Обсуждение: TODO item: WAL replay of CREATE TABLESPACE with differing directory structure

Поиск
Список
Период
Сортировка

TODO item: WAL replay of CREATE TABLESPACE with differing directory structure

От
Patrick Krecker
Дата:
Hi Hackers --

I am searching for a way to make a contribution to Postgres and I came
across this TODO item (I realize there has been some controversy
around the TODO list [1], and I hope that my use of it doesn't spark
another discussion about removing it altogether):

"Allow WAL replay of CREATE TABLESPACE to work when the directory
structure on the recovery computer is different from the original"

Currently it looks like tablespaces have to live inside the data
directory on the replica, notwithstanding administrator intervention
by manipulating the tablespace directory with symlinks after (or even
before?) it has been created via replay.

Is the idea behind this task to allow the master to instruct the
replica where to put the tablespace on its filesystem, so as to allow
it to live outside of the data directory without direct manipulation
of the filesystem?

If this task is a worthwhile endeavor, I would be happy to take it on.
If not, I am open to other ideas :)

Thanks,
Patrick

[1] https://www.postgresql.org/message-id/CA+TgmoZC3CyzZDY1fWChRNOY-5SBjUkB1w=C6y6JmQHtAVukjw@mail.gmail.com


Re: TODO item: WAL replay of CREATE TABLESPACE with differingdirectory structure

От
Michael Paquier
Дата:
On Tue, Feb 13, 2018 at 01:44:34PM -0800, Patrick Krecker wrote:
> I am searching for a way to make a contribution to Postgres and I came
> across this TODO item (I realize there has been some controversy
> around the TODO list [1], and I hope that my use of it doesn't spark
> another discussion about removing it altogether):

Well, it will point out again that TODO items are hard, complicated and
mostly impossible projects.

> "Allow WAL replay of CREATE TABLESPACE to work when the directory
> structure on the recovery computer is different from the original"
>
> Currently it looks like tablespaces have to live inside the data
> directory on the replica, notwithstanding administrator intervention
> by manipulating the tablespace directory with symlinks after (or even
> before?) it has been created via replay.

Let's be clear here.
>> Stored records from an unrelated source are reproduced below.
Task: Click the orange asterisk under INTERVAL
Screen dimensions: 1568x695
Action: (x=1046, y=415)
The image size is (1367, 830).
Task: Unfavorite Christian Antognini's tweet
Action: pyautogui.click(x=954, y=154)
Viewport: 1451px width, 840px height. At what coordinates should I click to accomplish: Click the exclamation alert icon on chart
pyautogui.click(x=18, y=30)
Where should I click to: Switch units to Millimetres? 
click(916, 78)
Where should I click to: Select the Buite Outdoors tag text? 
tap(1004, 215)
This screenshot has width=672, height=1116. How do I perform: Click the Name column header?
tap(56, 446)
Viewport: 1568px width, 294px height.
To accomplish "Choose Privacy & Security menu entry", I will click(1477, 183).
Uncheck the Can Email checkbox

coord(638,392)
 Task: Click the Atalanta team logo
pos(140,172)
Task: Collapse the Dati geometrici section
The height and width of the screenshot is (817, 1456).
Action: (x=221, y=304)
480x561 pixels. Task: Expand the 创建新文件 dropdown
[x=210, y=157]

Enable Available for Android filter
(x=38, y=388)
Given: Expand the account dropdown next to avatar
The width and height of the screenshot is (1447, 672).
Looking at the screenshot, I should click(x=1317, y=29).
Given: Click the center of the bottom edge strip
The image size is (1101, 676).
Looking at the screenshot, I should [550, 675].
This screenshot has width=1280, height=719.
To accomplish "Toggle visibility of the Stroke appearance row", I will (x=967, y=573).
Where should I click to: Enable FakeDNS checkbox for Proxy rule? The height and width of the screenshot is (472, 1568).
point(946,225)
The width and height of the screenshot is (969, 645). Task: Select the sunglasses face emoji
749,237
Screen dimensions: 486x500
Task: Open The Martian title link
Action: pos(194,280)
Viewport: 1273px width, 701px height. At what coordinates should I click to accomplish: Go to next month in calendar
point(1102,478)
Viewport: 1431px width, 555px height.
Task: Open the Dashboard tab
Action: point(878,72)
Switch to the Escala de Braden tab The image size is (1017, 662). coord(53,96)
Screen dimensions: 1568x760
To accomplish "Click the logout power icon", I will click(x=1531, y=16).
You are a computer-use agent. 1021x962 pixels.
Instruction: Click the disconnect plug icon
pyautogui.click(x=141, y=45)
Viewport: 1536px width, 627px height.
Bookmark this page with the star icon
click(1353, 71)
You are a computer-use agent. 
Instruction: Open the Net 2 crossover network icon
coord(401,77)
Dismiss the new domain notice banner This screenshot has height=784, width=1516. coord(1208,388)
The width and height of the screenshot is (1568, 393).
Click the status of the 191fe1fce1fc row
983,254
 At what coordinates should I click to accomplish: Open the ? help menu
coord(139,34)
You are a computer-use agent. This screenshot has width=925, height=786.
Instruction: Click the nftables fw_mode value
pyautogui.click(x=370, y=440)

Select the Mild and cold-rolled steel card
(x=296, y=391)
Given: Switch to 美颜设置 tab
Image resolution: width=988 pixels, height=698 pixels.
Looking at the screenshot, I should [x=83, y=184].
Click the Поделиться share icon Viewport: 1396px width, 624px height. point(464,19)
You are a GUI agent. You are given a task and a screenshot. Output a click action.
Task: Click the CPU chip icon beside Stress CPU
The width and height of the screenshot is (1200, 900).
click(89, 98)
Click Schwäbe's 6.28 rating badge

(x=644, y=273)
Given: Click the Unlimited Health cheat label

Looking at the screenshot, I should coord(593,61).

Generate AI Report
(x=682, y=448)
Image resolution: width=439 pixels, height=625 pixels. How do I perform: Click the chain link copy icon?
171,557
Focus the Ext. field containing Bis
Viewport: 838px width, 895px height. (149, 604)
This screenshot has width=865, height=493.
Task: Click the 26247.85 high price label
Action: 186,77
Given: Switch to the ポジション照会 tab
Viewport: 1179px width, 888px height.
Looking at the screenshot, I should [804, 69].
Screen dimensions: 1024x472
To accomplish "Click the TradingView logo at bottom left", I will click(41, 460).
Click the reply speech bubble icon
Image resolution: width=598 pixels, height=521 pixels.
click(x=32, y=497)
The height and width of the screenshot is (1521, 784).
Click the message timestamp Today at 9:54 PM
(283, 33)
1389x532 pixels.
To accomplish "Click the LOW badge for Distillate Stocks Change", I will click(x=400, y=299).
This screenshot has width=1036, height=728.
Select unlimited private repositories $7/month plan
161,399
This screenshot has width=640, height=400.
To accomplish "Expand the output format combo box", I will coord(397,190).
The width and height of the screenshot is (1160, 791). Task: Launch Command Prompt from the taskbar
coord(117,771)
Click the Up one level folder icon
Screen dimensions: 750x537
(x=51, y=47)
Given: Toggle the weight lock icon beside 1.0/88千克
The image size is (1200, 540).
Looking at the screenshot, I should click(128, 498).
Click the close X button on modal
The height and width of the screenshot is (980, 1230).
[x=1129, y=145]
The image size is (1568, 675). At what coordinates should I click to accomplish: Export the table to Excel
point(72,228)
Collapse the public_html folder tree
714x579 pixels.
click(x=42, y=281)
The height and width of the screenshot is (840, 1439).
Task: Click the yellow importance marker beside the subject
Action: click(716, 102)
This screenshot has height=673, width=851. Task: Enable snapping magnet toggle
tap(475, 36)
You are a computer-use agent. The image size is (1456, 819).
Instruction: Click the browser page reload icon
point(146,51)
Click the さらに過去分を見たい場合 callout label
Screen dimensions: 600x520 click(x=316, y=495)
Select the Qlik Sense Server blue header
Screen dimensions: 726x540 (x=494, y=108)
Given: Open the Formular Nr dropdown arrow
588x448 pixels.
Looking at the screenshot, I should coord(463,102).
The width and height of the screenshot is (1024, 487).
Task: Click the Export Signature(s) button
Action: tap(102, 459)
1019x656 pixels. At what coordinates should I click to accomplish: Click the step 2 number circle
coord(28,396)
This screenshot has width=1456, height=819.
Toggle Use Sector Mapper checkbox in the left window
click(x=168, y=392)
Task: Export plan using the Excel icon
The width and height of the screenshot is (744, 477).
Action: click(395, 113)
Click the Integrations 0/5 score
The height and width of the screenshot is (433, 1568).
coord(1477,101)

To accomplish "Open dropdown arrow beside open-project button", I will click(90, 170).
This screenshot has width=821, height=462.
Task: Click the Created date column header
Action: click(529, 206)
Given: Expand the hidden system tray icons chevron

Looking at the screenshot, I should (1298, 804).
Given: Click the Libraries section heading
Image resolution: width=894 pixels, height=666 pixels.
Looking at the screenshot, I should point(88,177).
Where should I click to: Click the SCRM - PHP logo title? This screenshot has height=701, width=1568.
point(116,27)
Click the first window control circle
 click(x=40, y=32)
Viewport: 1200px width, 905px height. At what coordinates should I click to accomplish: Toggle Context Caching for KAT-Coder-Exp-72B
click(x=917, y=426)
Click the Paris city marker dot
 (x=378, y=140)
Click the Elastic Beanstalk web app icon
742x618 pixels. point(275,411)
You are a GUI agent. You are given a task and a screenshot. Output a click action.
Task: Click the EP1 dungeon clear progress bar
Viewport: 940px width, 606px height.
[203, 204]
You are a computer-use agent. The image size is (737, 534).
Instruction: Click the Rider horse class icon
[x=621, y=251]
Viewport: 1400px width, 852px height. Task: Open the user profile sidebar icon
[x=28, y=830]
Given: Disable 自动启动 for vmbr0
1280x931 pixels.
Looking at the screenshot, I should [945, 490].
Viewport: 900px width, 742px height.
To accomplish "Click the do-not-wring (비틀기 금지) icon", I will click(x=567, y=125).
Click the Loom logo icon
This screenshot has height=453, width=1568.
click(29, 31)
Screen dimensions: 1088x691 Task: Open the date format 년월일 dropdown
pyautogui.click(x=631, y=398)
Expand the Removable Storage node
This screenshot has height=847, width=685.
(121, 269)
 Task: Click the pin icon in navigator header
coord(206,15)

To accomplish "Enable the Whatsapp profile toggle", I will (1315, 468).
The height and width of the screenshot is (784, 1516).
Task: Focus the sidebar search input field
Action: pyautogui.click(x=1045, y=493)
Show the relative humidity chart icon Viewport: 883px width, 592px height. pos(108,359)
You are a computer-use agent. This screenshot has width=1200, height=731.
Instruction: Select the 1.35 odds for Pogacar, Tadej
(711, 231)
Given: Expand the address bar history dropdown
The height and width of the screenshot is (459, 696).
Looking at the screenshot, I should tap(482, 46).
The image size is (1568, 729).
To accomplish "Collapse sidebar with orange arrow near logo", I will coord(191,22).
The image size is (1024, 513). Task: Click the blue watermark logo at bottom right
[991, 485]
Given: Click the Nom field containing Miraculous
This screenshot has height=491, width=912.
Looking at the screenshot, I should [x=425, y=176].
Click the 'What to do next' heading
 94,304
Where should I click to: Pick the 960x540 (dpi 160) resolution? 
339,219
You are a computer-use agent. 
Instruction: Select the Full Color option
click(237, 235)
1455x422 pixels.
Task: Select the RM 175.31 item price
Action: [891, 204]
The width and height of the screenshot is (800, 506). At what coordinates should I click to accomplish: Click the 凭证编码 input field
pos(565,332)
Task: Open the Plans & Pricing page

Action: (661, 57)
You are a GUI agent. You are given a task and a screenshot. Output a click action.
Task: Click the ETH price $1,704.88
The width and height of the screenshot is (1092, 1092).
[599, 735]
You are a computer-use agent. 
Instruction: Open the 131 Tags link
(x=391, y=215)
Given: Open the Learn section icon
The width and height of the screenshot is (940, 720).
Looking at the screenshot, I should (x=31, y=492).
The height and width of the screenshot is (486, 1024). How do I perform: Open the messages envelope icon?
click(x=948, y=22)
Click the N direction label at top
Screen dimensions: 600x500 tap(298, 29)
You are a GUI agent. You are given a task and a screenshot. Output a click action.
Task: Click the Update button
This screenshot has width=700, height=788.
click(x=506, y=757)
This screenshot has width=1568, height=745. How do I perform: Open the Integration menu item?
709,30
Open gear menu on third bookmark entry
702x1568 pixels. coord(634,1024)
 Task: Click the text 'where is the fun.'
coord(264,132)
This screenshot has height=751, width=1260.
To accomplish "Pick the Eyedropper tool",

There is no hard restriction with tablespace paths
within the data directory, though you should not do that, and you get a
nice warning when trying to do so with CREATE TABLESPACE (see 33cb8ff6).
This also causes pg_basebackup to fail.  It is also bad design to create
tablespaces within the data directory as those are aimed at making hot
paths work on different partitions with different I/O properties.

> Is the idea behind this task to allow the master to instruct the
> replica where to put the tablespace on its filesystem, so as to allow
> it to live outside of the data directory without direct manipulation
> of the filesystem?

WAL records associated to CREATE TABLESPACE (xl_tblspc_create_rec)
register the location where a tablespace is located.  The location of a
tablespace is not saved in the system catalogs, which offers flexibility
in the way the symlink from pg_tblspc can be handled.  This is where the
tablespace path remapping of pg_basebackup becomes handy, because you
can repurpose paths easily when taking a base backup, but this forces
you to create tablespaces first, and then create standbys.  We have also
a set of existing problems:
1) If a primary and its standby are on the same server and you issue a
CREATE TABLESPACE, then they would try to write to the same paths.
2) How do we design at DDL level a command which allows for specifying
different paths depending on the node where the recovery happens.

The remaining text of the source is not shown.